NESSUN GASATO A DACHAU[1]

Di Austin J. App, 5 Aprile 1961[2]

Inquirer
400 N. Broad St., Philadelphia, Pa.

Al Direttore:

Bob Considine nella sua terza serie sull’”Orrore e morte a Dachau” (5 Aprile) cita il Vescovo Ausiliario di Monaco, Johann Neuhaeusler. In essa Considine cita un personaggio che dice che “ci manderanno a calci nella camera a gas”, dando la solita impressione che a Dachau vennero gasate migliaia di persone.

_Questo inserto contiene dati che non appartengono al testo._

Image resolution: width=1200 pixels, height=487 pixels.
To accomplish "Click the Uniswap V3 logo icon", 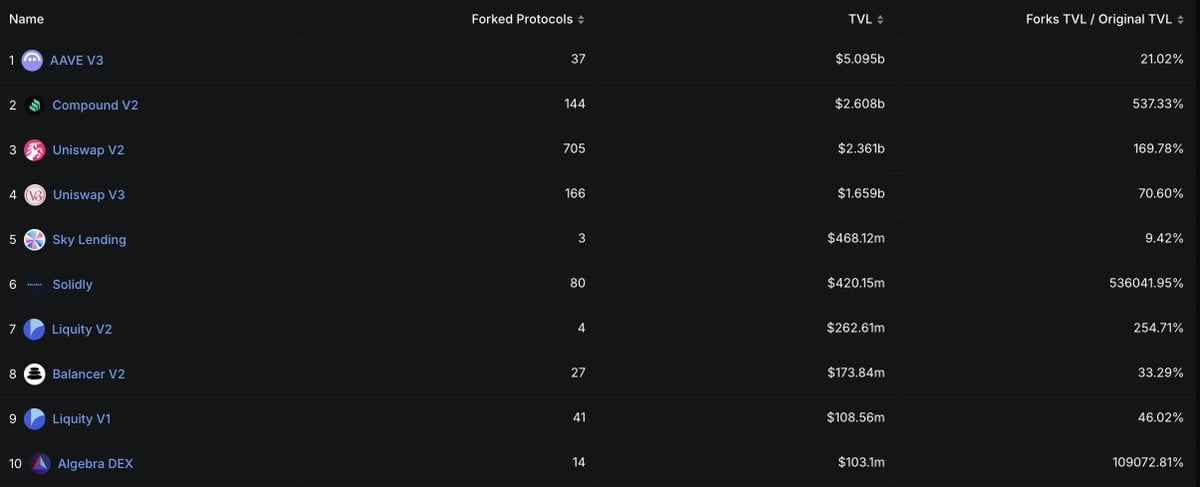I will click(35, 195).
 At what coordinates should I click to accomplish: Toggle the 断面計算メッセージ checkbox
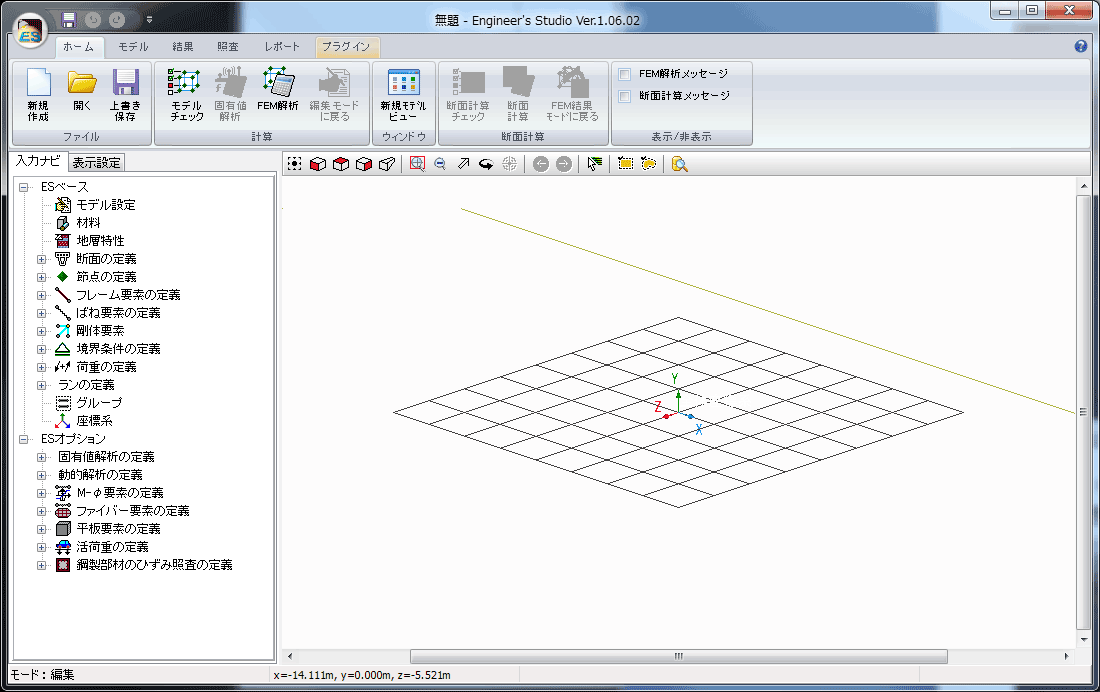tap(625, 96)
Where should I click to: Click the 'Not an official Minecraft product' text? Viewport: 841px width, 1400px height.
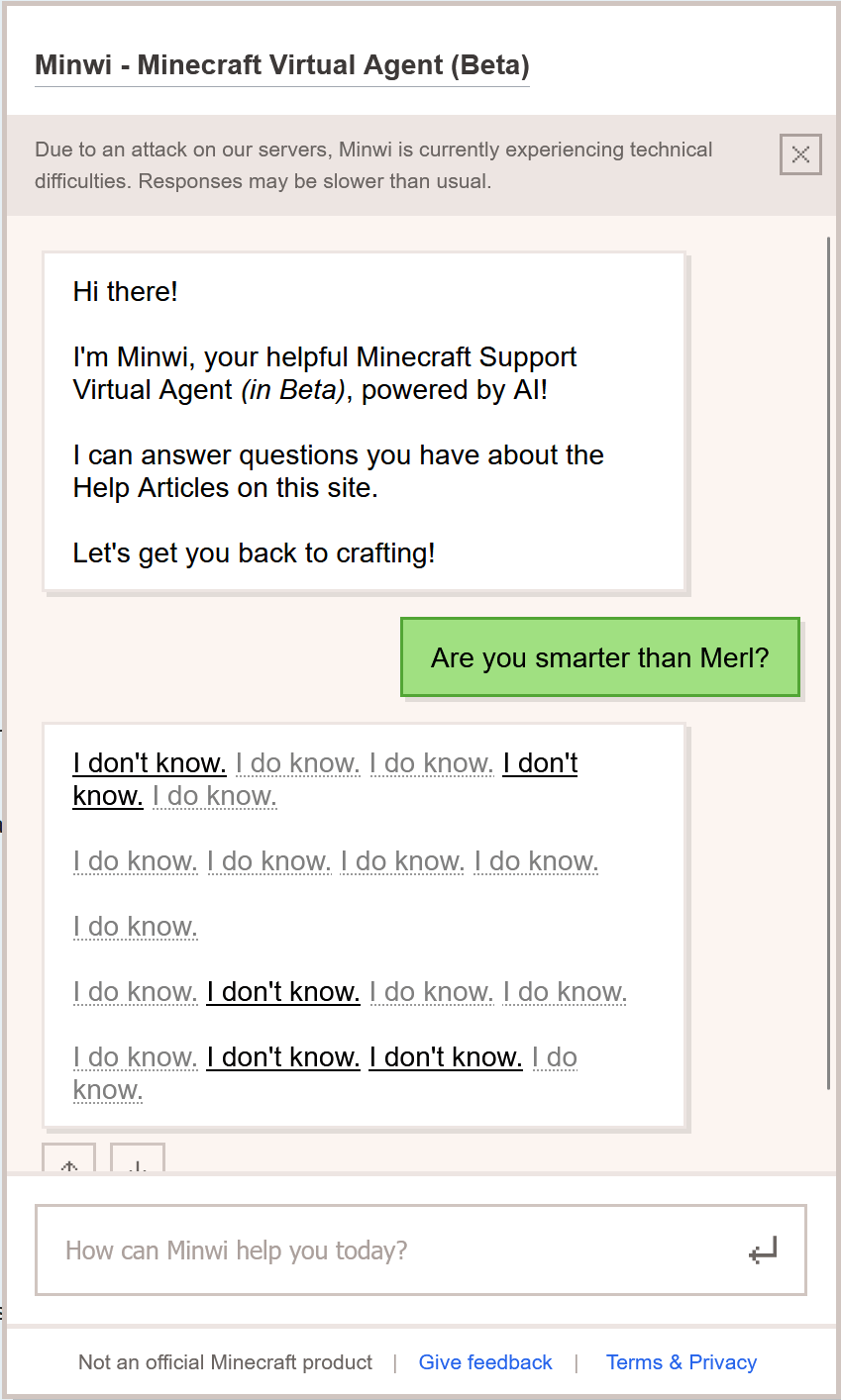[x=226, y=1362]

Anni addietro, il 27 Agosto del 1949, il Vescovo Neuhaeusler in un’intervista che mi concesse a Monaco mise in chiaro che nessuno è mai stato gasato a Dachau. Egli lo affermò anche nel suo opuscolo: “So war es in Dachau” (G. Manz AG., Monaco, 72 pagine, marchi 2.50).

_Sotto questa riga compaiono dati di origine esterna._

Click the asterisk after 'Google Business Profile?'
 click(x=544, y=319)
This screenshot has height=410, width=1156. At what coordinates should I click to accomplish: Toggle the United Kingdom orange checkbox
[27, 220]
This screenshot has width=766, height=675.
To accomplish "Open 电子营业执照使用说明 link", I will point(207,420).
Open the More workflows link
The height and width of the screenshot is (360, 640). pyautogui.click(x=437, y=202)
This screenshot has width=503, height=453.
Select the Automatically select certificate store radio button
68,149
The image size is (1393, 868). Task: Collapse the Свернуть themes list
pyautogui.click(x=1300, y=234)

In realtà sembra che tra il 1933 e il 1945 sperimentarono Dachau un totale di 206.000 prigionieri, alcuni dei quali erano politici ma vi furono anche molti veri criminali. Di questi un massimo di 27.000 non ne uscì vivo, alcuni vennero messi a morte, altri morirono per altre cause, in maggioranza di tifo, che grosso modo corrisponde ai prigionieri americani di guerra che vennero messi a morte o che morirono durante la Guerra Civile nel campo per prigionieri di guerra di Andersonville, sotto gli aupici dei loro compatrioti americani.

In fatto di atrocità, se si è persone d’onore, ci si accerta dei fatti e le atrocità si mettono in prospettiva con quelle di altre nazioni.

Distinti saluti,
Austin J, App, PhD.
[1] Originariamente pubblicato in: Morgenthau Era Letters: 119 Letters to Newspapers and NewsmakersMostly in the Decade from 1941 to 1950 [Lettere dell’era Morgenthau: 119 lettere a giornali e a fabbricanti di notizie – Per la maggior parte nel decennio dal 1941 al 1950], Boniface Press, 1966.
[2] Traduzione di Andrea Carancini. Il testo originale è disponibile all’indirizzo: http://www.codoh.com/viewpoints/vpaadachau.html

One Comment
    • Anonimo
    • 23 Aprile 2009

    Ho avuto mio padre ad Auschwitz, si è salvato per miracolo, non era ebreo ma quello che mi ha raccontato mi è sufficiente per affermare che chi nega l’Olocausto è in malafede oppure sotto gli effetti di droghe o alcool.